Neyan mengendus-endus pizza itu dengan hidungnya. Lalu ia memasukkan pizza itu ke dalam mulutnya dengan ragu-ragu. Ia menggigitnya sedikit sambil mengernyit.

"Bagaimana rasanya?" tanya Baron penasaran.

Neyan mengangguk-angguk sambil mengunyah. "Hmmm … Aneh."

Baron nyengir lebar. "Cobalah untuk menggigitnya lebih banyak."

Neyan menyeringai. "Apa kamu yakin?"

"Yeah, cobalah. Kamu baru bisa merasakan kenikmatan pizza setelah kamu mengunyahnya dengan benar."

Neyan mengedikkan bahunya. "Baiklah."

Neyan pun menggigit lagi pizza itu dengan gigitan yang lebih besar. Ia menutup matanya sambil mengunyah. "Hmmm … Lumayan. Rasanya agak asin dan aromanya tidak begitu sedap."

Baron menarik kembali pizza itu dari tangan Neyan dan meletakkannya di kotak. "Kamu tidak seharusnya memakan pizza."

"Kenapa?"

"Kamu seharusnya makan makanan bangsawan. Apa kamu mau agar aku bawakan bunga Mamesein untukmu?" Baron menawarkan diri. Ia takut jika Neyan sampai sakit gara-gara memakan pizza.

"Terima kasih, Baron. Kamu baik sekali, tapi aku sudah makan tadi. Pizza ini lumayan. Ya, anggap saja itu sebagai pengalaman. Setidaknya, aku akhirnya mencoba makanan manusia."

Akhirnya, mereka pun berjalan keluar dari rumah Majer. Baron melihat ke sekeliling dan tidak menemukan sahabatnya itu. Mungkin Majer sedang pergi berburu.

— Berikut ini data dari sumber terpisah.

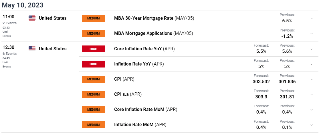Viewport: 319px width, 133px height.
Task: Select United States label in 12:30 group
Action: (x=53, y=49)
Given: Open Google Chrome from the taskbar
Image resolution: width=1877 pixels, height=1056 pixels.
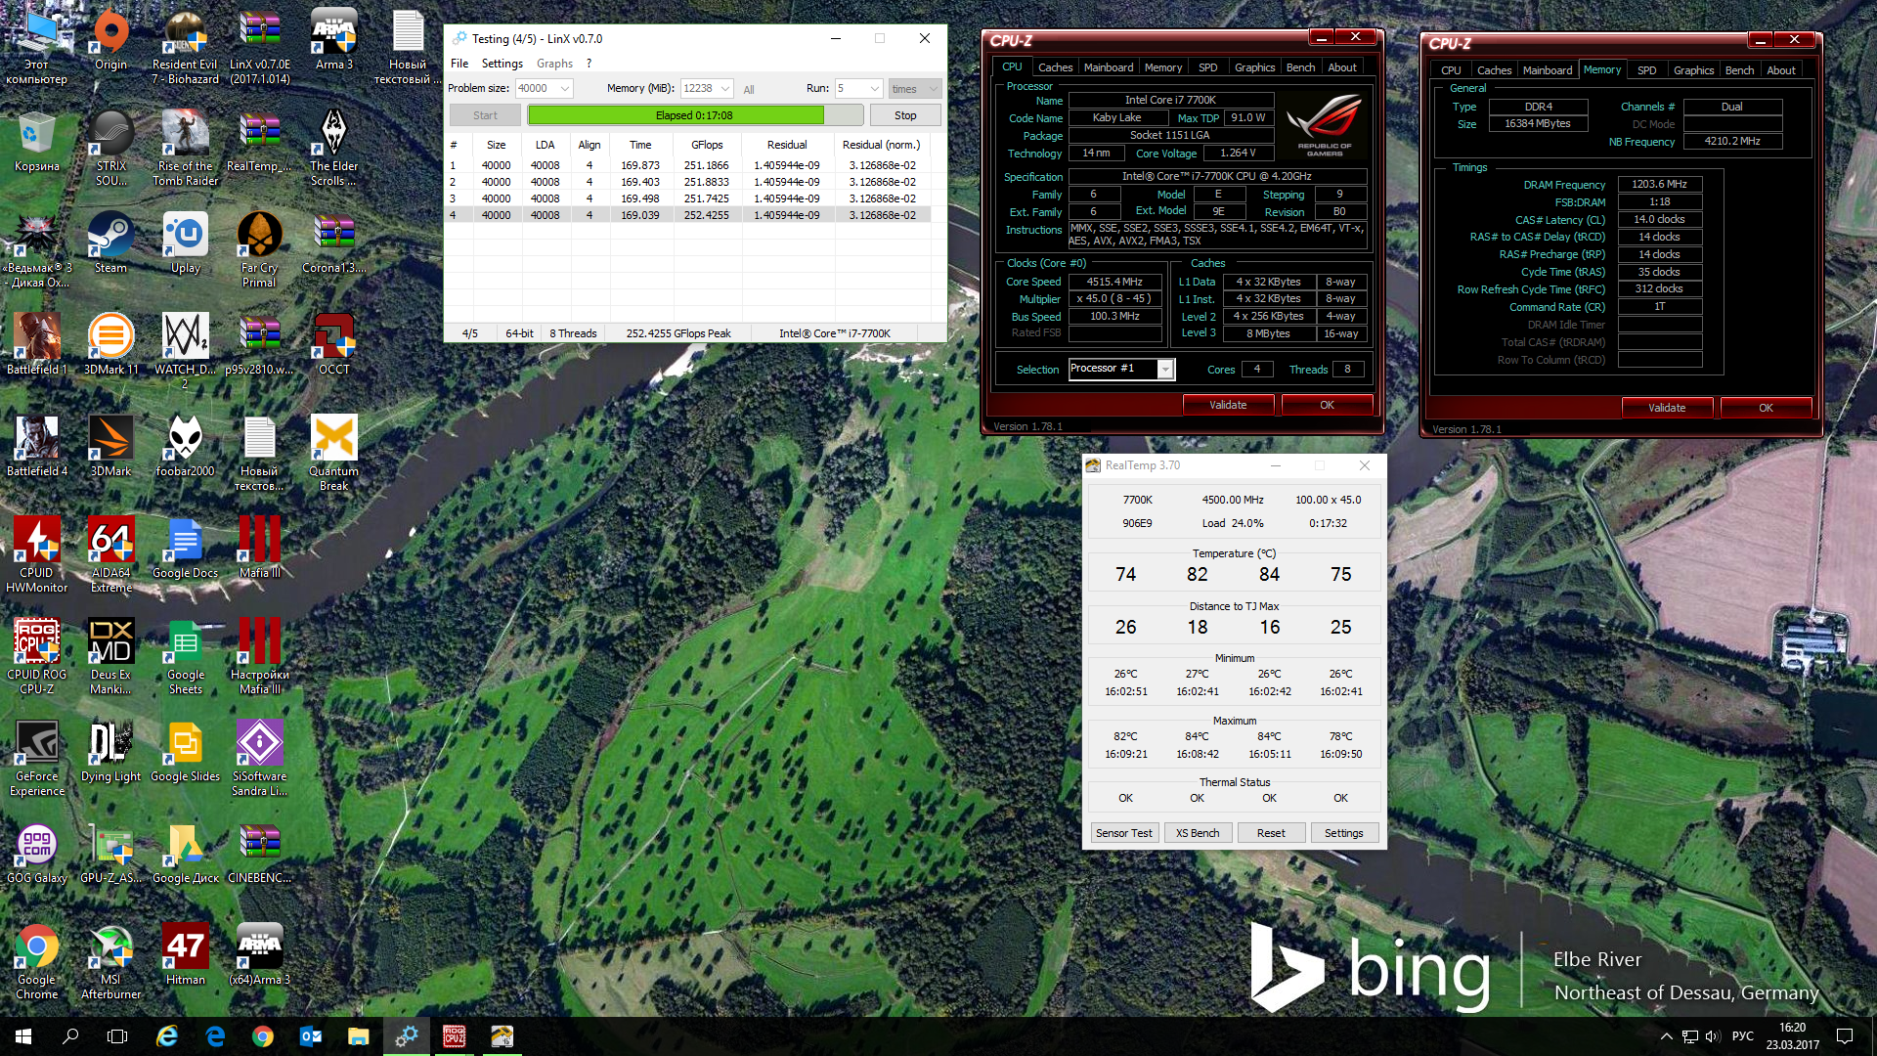Looking at the screenshot, I should tap(262, 1036).

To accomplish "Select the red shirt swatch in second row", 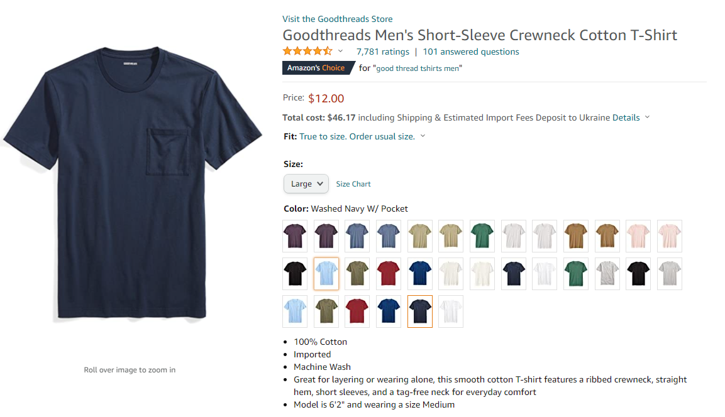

Baron merasa canggung berjalan berduaan dengan Neyan. Bisa saja Neyan berubah menjadi burung dan terbang melintasi alam, mencari bunga Mamesein untuk dirinya sendiri. Atau bisa saja Baron melompat sejauh ratusan meter dan tiba di padang bunga lebih dulu.

Setidaknya, Baron menghargai Neyan sebagai seorang putri. Mereka bisa berjalan-jalan dengan santai sambil menikmati indahnya cahaya matahari yang bersinar keemasan karena sebentar lagi senja akan segera tiba.

Waktu di Emporion dan di dunia manusia sangat berbeda. Jika tadi Baron ke dunia manusia dan di sana sudah malam hari, maka di Emporion matahari masih bersinar terik.

Neyan meraih tangan Baron dan menggandengnya. Rasanya aneh. Baron tidak terbiasa bergandengan tangan seperti ini dengannya. Jadi, ia melepaskan tangannya.

Neyan menatapnya heran. "Kenapa kamu melepaskan tanganmu? Apa kamu tidak menyukainya?"

"Maafkan aku, Neyan. Aku tidak terbiasa."

Neyan mendesah. "Pernikahan kita akan digelar beberapa minggu lagi. Kita harus membiasakan diri untuk bersama mulai sekarang."

Meski Baron tidak memberi hormat pada Neyan, tapi ia tidak dapat membantah perkataan Neyan ketika putri bangsawan itu berkata 'sekarang.'

"Baiklah," ujar Baron dengan sangat terpaksa.

Tiba-tiba, Neyan menghentikan langkahnya hingga Baron pun ikut berhenti.

"Ada apa, Neyan?"

Neyan mengeluarkan sayapnya dan kemudian terbang mengangkat tubuhnya sedikit ke udara. Ia merengkuh wajah Baron dan mencium bibirnya.

Baron terkejut. Ia tidak menyangka jika sang putri akan menciumnya. Ia merasakan ada getaran aneh di dalam tubuhnya. Sungguh, saat itu, Baron merasa sangat tidak nyaman berciuman dengan Neyan.

Maka dari itu, dengan cepat ia meledak dan berubah menjadi anjing labrador. Neyan pun tampak seperti yang mencium udara kosong.

Setelah itu, Neyan turun ke tanah dan melipat sayapnya. Wajahnya tampak kecewa. Ia mengeluh sambil berjalan cepat mendahului Baron, dan ia pun berjalan mengikuti Neyan dengan patuh.